### Aim of the task:
Please filter the data below down to the lines holding the string "label".

Stored items
►

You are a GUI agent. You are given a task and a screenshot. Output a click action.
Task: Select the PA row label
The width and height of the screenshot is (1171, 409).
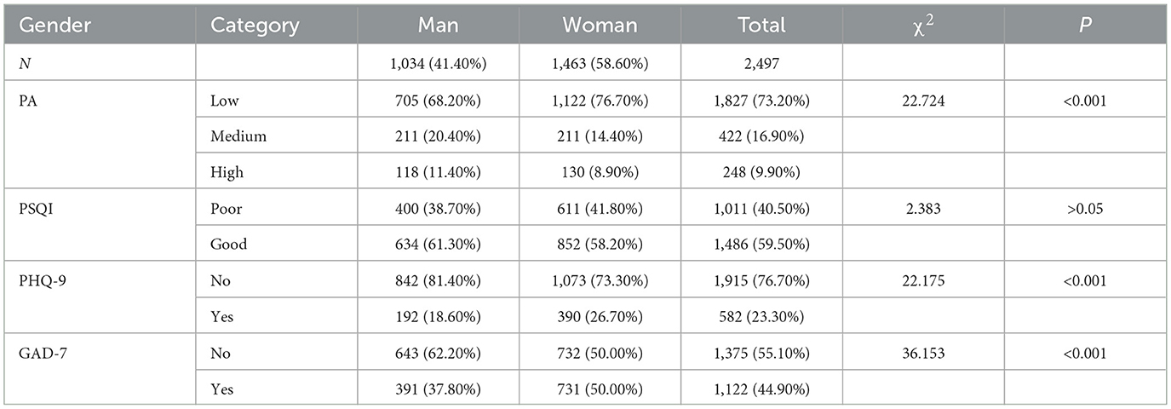27,101
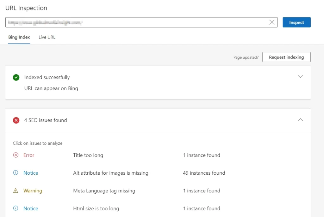Open Meta Language tag missing issue
This screenshot has width=324, height=217.
tap(104, 191)
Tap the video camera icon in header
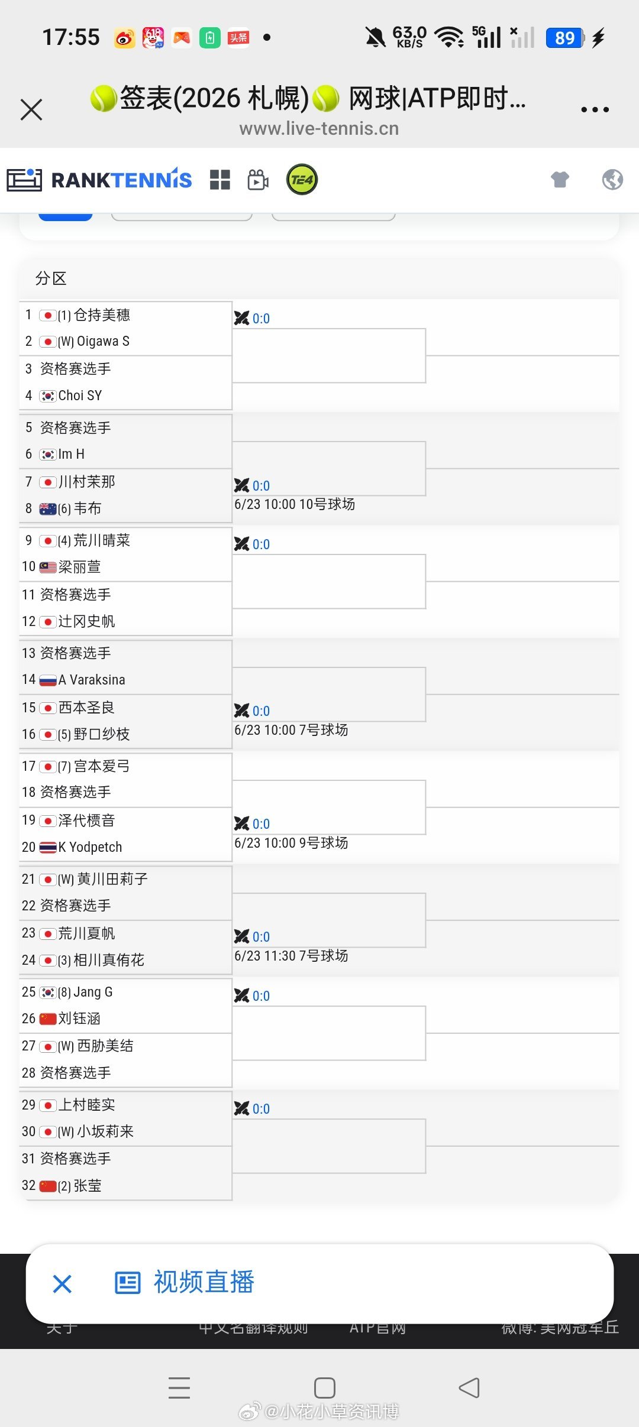 pos(258,180)
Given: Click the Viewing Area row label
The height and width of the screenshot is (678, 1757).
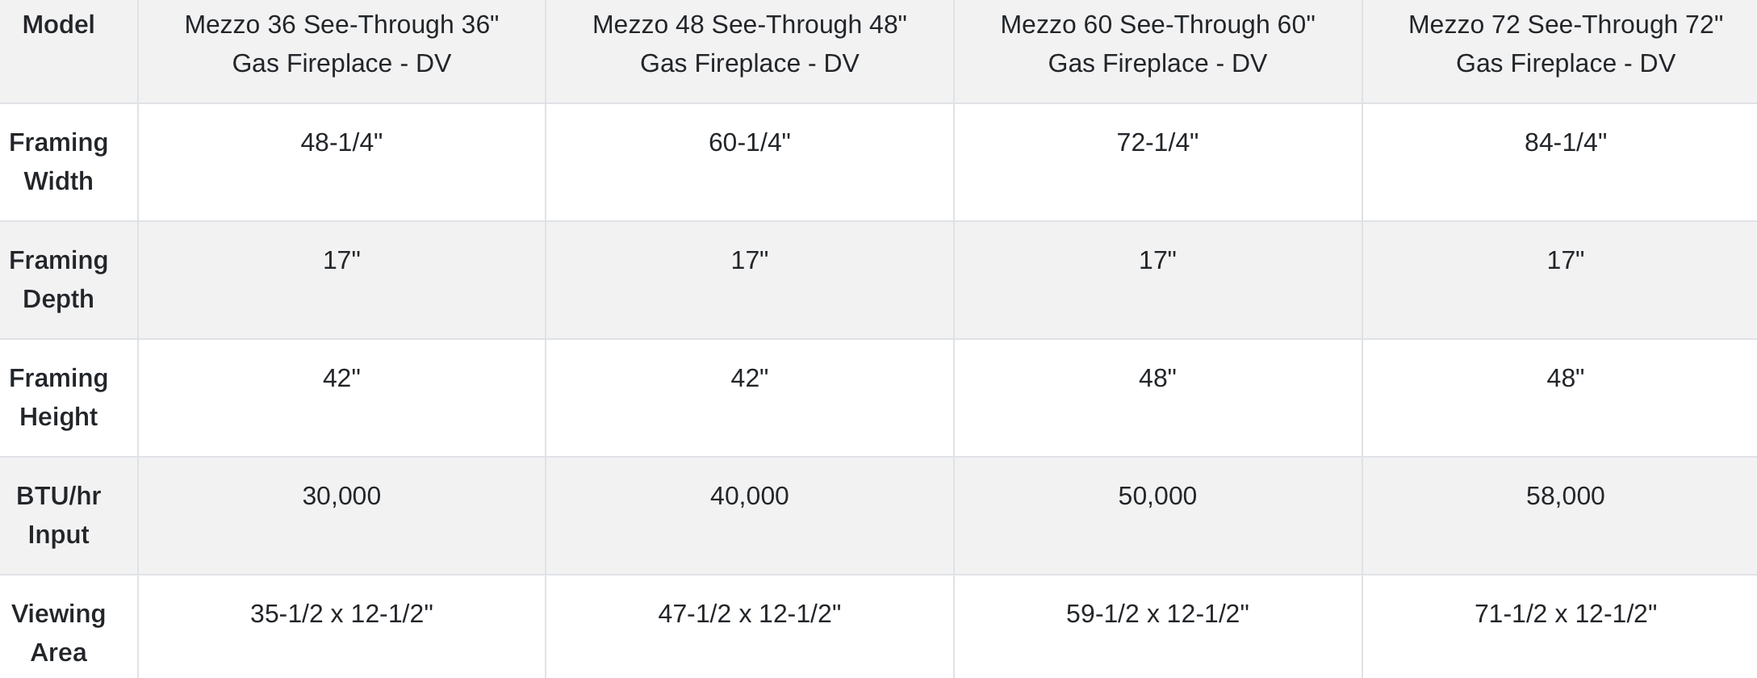Looking at the screenshot, I should (58, 633).
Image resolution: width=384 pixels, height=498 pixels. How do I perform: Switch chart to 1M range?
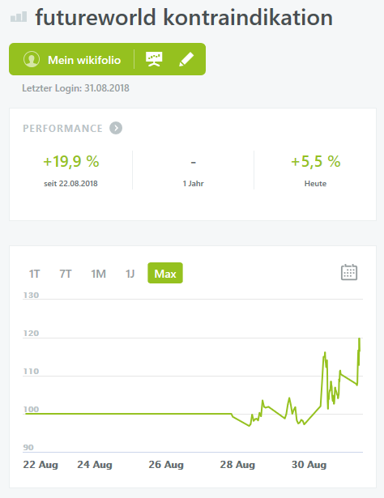(x=99, y=274)
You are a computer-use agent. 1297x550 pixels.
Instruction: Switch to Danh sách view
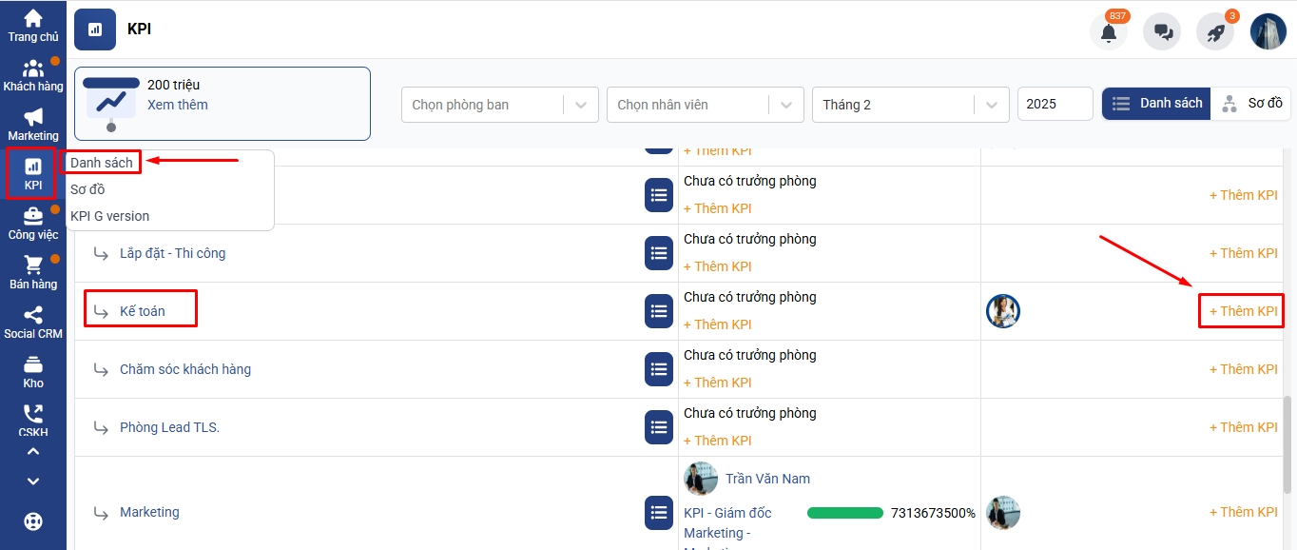click(x=1157, y=104)
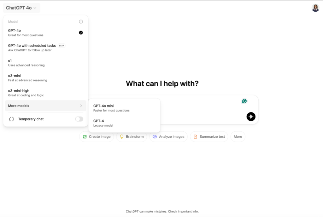Collapse the ChatGPT 4o model dropdown

point(21,8)
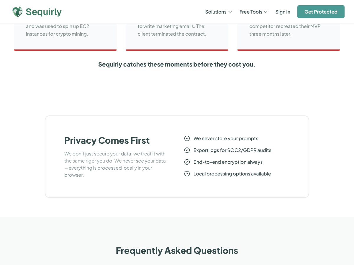The height and width of the screenshot is (265, 354).
Task: Click the red progress bar under the EC2 story
Action: tap(65, 50)
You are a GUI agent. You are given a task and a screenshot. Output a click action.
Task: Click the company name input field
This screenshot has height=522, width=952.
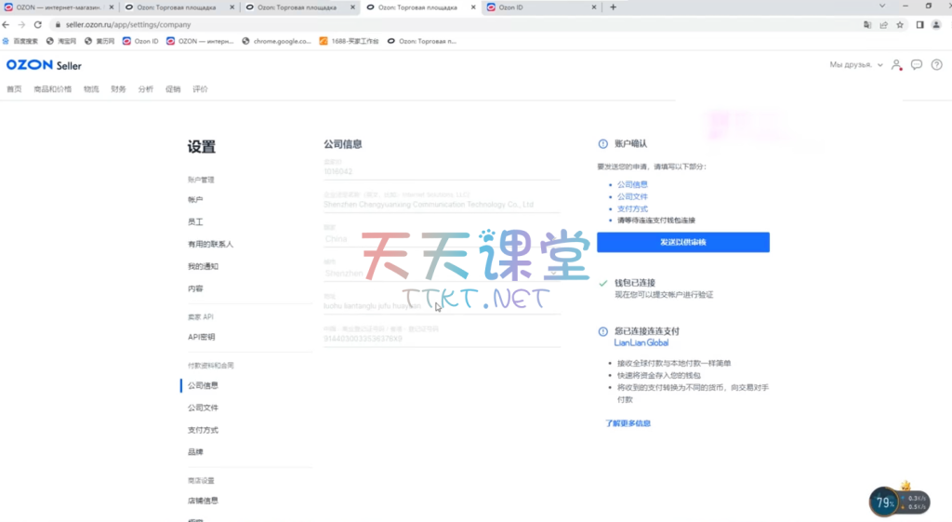(442, 205)
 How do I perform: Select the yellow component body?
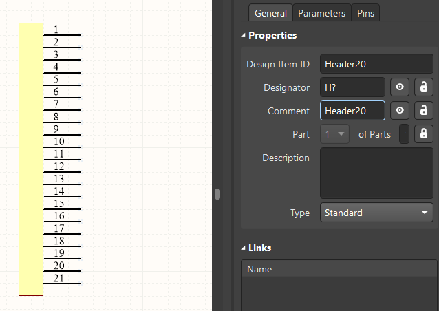pos(31,160)
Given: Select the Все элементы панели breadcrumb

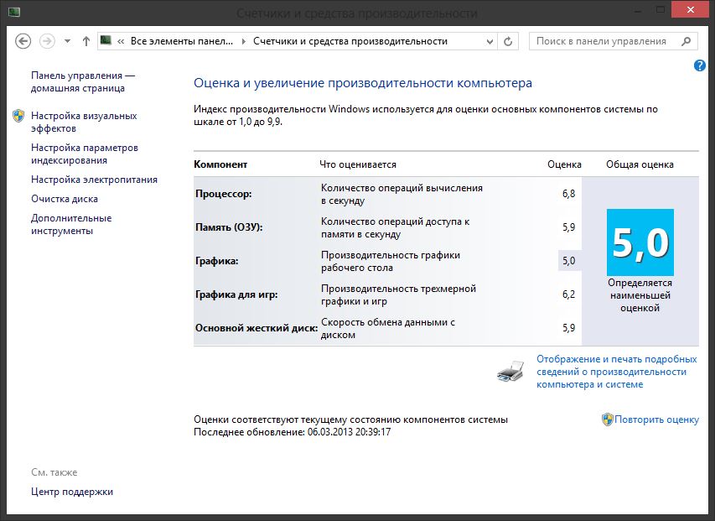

◄

### Solution to this task:
Task: Select the PA row label
Given: Click the Viewing Area row label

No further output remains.